ファンデフェン自身、今シーズンはキャリア最多のゴールを記録しながらも、決定的な場面での退場やスリップといったミスも目立っている。会見で自らの退場を「試合の流れを変えてしまった」と謝罪し、非を認める潔さは、今のトッテナムに最も欠けているリーダーシップの形かもしれない。
興味深いのは、彼が自宅のソファからリバプール戦を観戦し、「テレビに向かって叫んだ」というエピソードだ。出場停止というもどかしい状況下で、客観的にチームの闘志を確認したことは、彼に新たな活力を与えた。リシャルリソンのゴールに歓喜したその情熱は、トゥドールが掲げる「被害者意識の排除」と完全に一致している。
昨シーズンのヨーロッパリーグ優勝という栄光から、降格の恐怖に怯える現状。その落差はファンデフェンが語る通り「タフ」の一言に尽きる。しかし、彼が「まだ終わっていない」と繰り返すのは、アンフィールドで見せた粘りが偶然ではないと確信しているからだ。12人の負傷者を抱える極限状態にあっても、守備の要が示した情熱こそが、トッテナム・ホットスパー・スタジアムに奇跡の火を灯す最後の燃料となるだろう。

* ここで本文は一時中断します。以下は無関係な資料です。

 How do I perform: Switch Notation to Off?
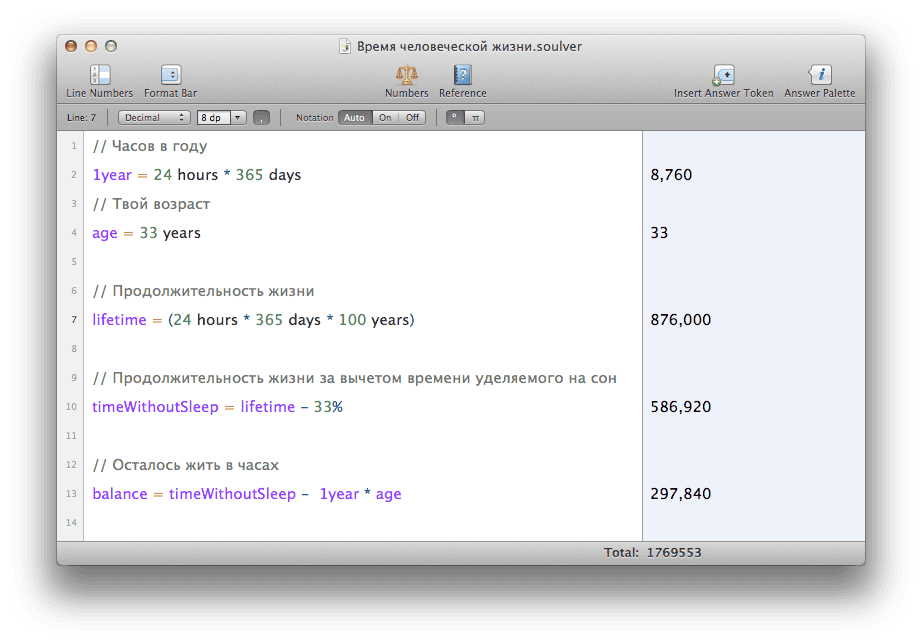(412, 118)
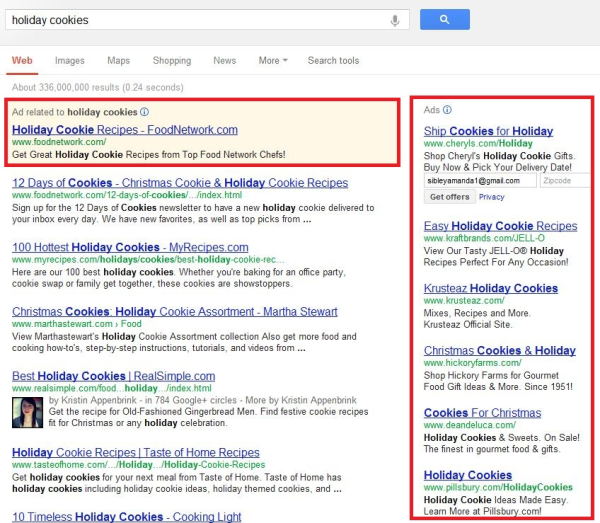The width and height of the screenshot is (600, 523).
Task: Click info icon beside 'Ad related to holiday cookies'
Action: pyautogui.click(x=145, y=113)
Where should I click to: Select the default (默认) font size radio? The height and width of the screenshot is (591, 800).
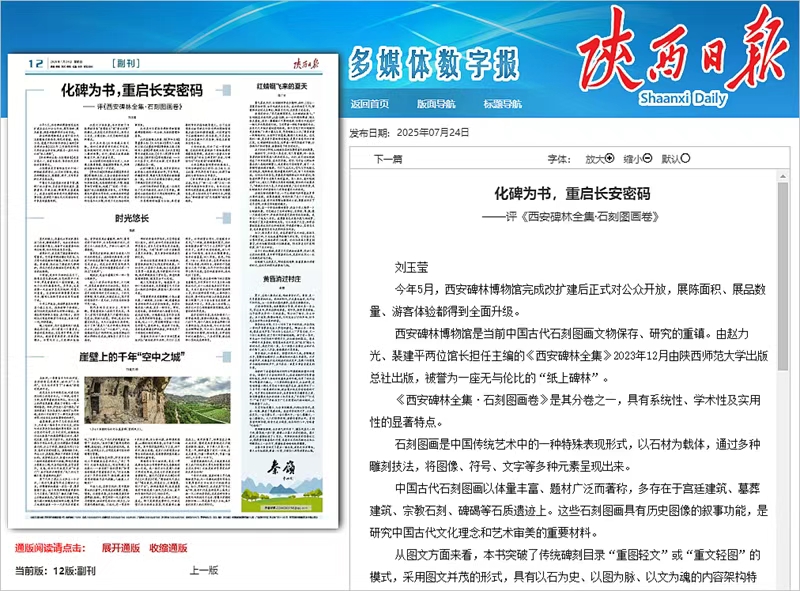click(686, 158)
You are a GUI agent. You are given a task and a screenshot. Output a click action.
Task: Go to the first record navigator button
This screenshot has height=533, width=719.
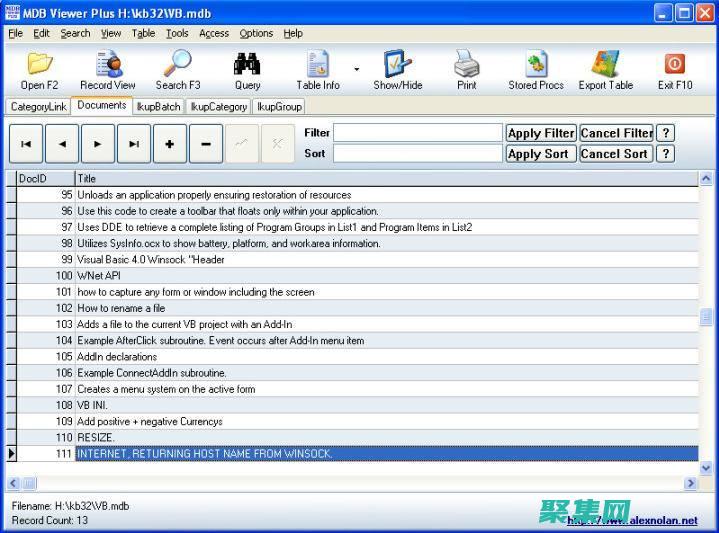click(x=26, y=144)
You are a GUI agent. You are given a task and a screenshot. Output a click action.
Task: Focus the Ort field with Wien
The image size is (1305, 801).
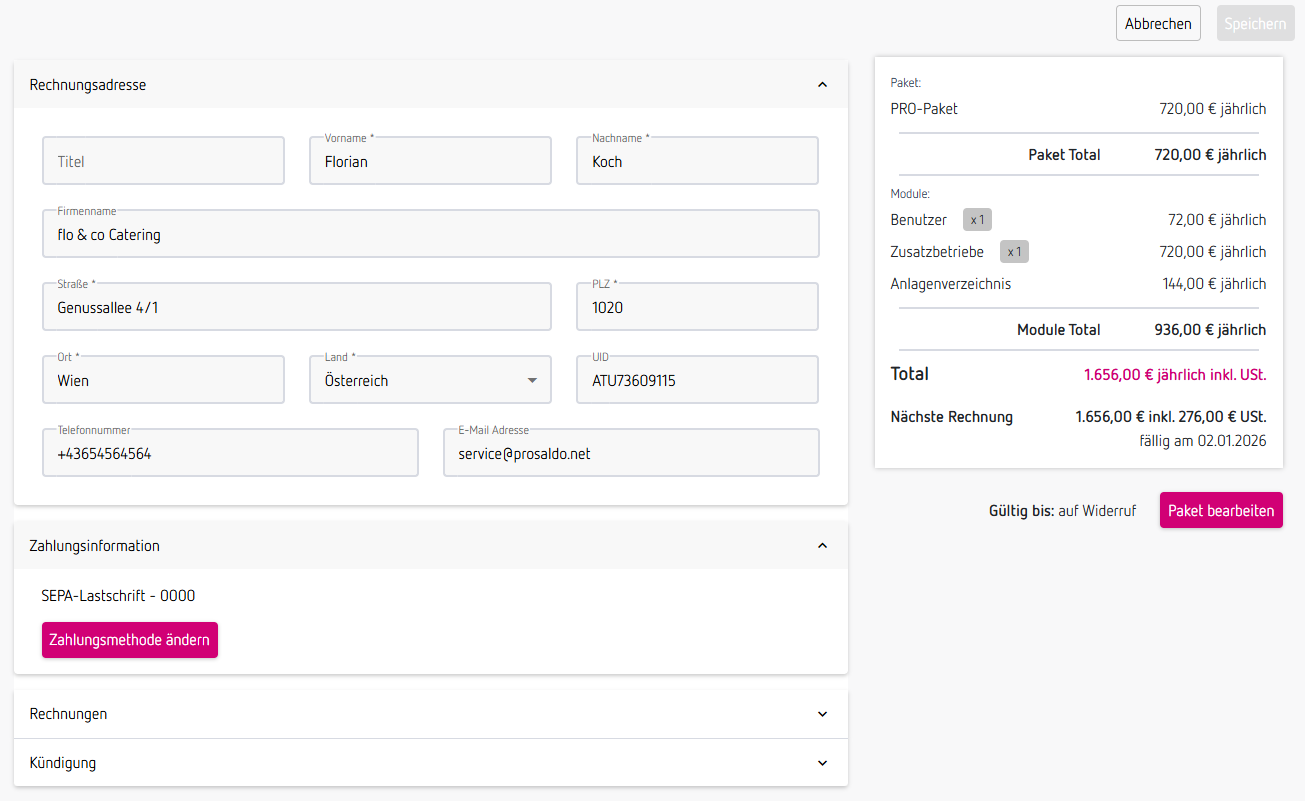(163, 381)
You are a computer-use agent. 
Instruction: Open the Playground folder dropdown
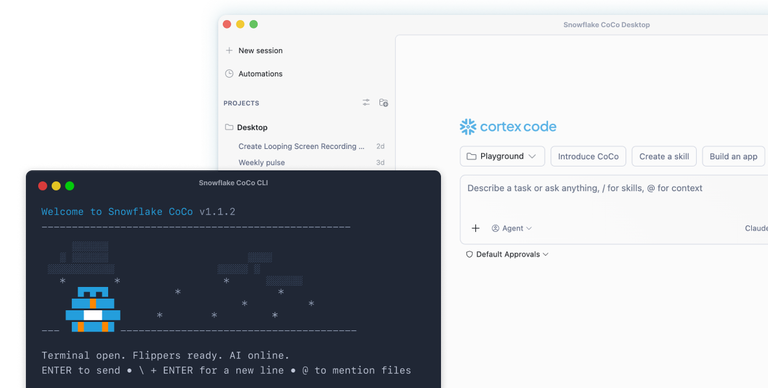click(x=502, y=156)
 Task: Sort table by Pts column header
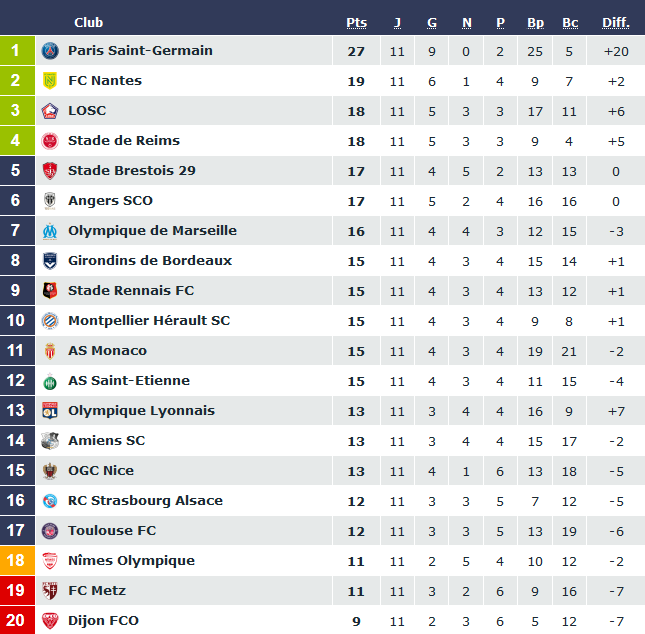click(x=356, y=23)
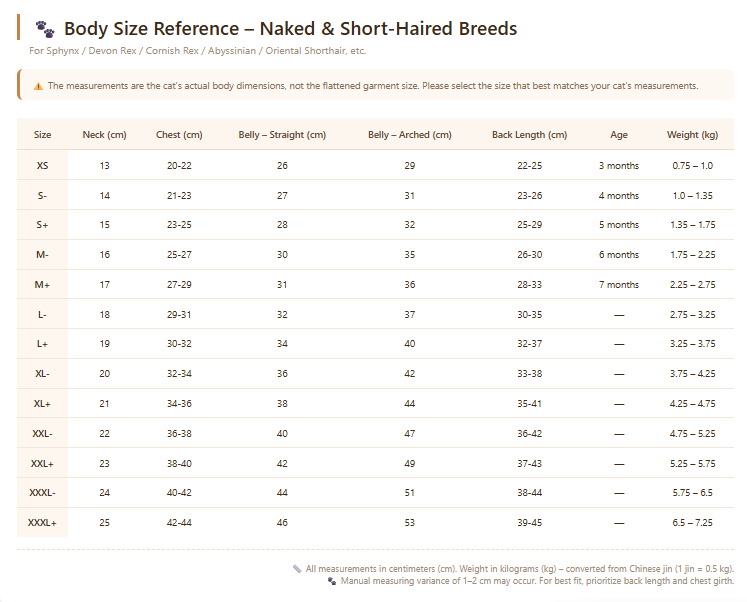Select the Neck (cm) column header

click(104, 135)
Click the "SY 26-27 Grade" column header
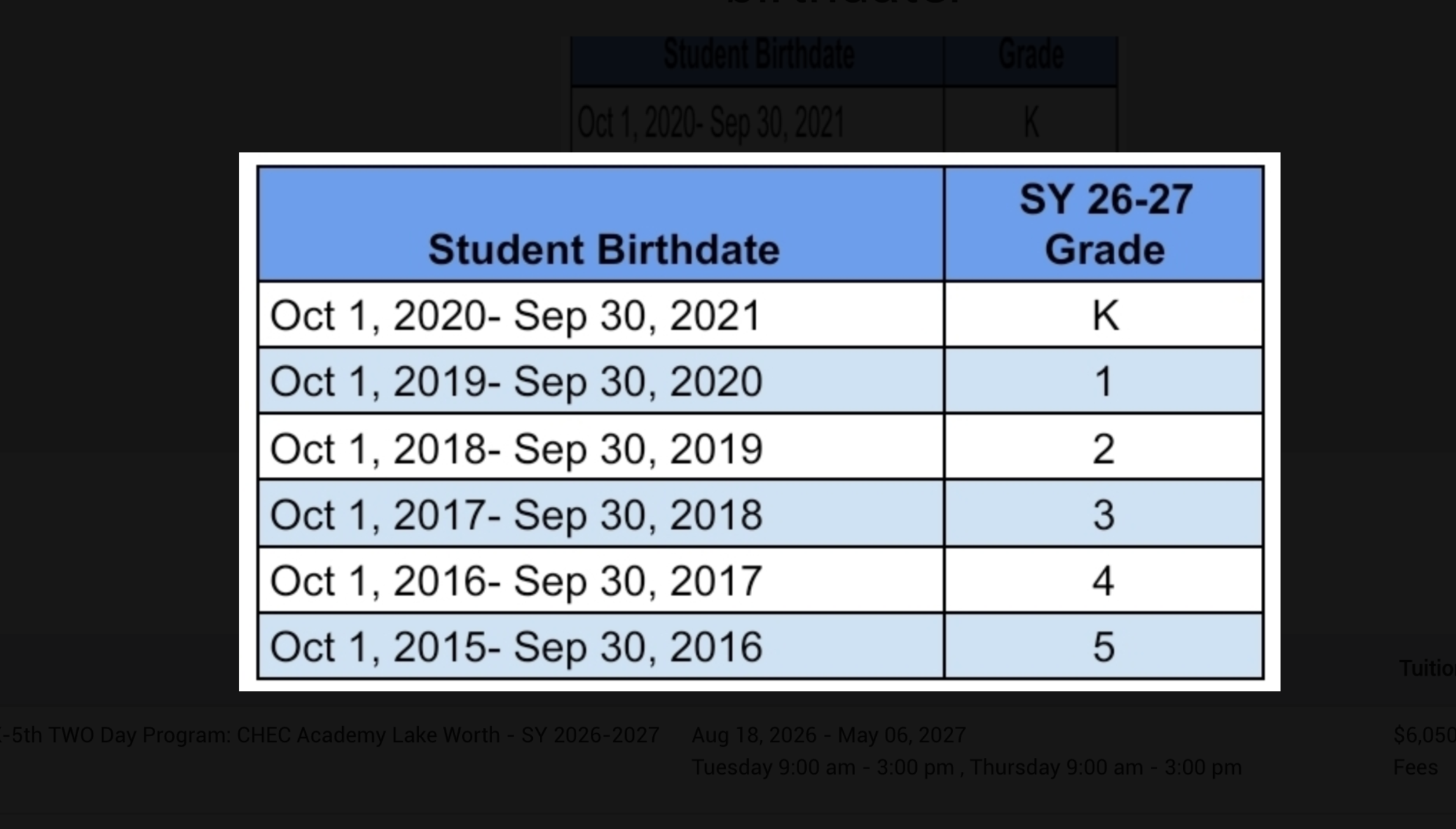 pos(1104,224)
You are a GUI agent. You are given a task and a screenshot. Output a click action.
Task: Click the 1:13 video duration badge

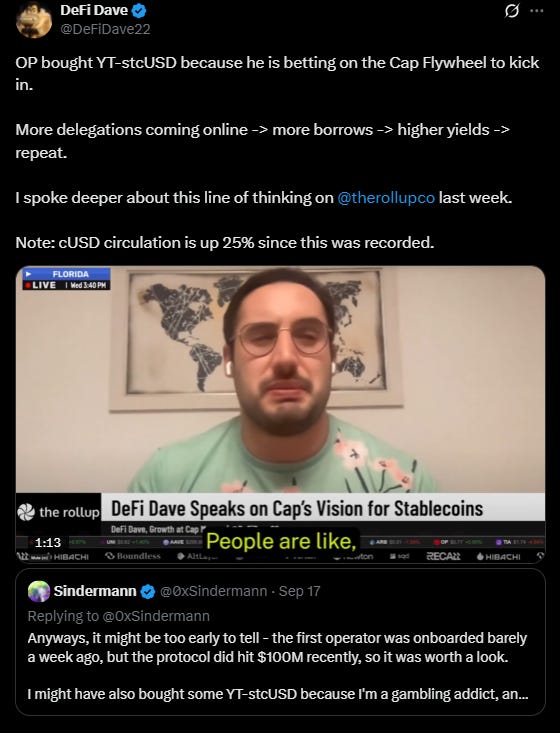48,542
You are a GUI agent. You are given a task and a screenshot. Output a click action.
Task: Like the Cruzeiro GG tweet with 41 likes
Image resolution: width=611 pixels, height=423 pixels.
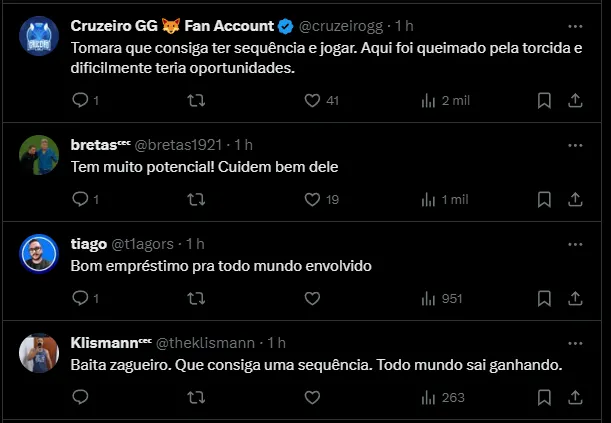[312, 100]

情報元:Every word Micky van de Ven said in ‘nonsense’ rant and what Tottenham players really think
👤ミッキー・ファンデフェン
【基本情報】
本名:Micky van de Ven
生年月日:2001年4月19日(24歳)
ポジション:センターバック
経歴:フォレンダム ➔ ヴォルフスブルク ➔ トッテナム
【近況】
圧倒的なスピードを誇るディフェンスリーダー。今シーズンは退場処分や不運なスリップに苦しんでいるが、セットプレーからの得点力は大幅に向上した。私生活ではSNSの喧騒を避けるため、携帯電話を置く時間を意識的に作り、メンタルヘルスを保とうとしている。ホームでの第2戦を奇跡の出発点にすべく、強い意気込みで試合に臨む。
【豆知識】
誠実な謝罪:ミスを他人のせいにせず、ドレッシングルームで自ら謝罪する実直な性格。そのプロフェッショナリズムは、若手が多い今のスカッドにおいて重要な手本となっている。
多趣味な一面:フットボール以外ではダーツも好んでおり、集中力を養う一助になっている。ピッチ上での爆発的なスピードとは対照的な、繊細な技術と精神力を持ち合わせている。
Quiz Cockerel
今回の記者会見で、ファンデフェンが出場停止により自宅でテレビ観戦していたと語った対戦相手はどこか?
1. アトレティコ・マドリード
2. クリスタル・パレス
3. リバプール
4. アーセナル
正解:3
正解はリバプールだ。ファンデフェンは退場処分による出場停止のため、アンフィールドでの一戦を自宅で観戦。そこでチームが見せた粘り強い戦いに感銘を受け、大逆転突破への意欲をさらに強めたと語っている。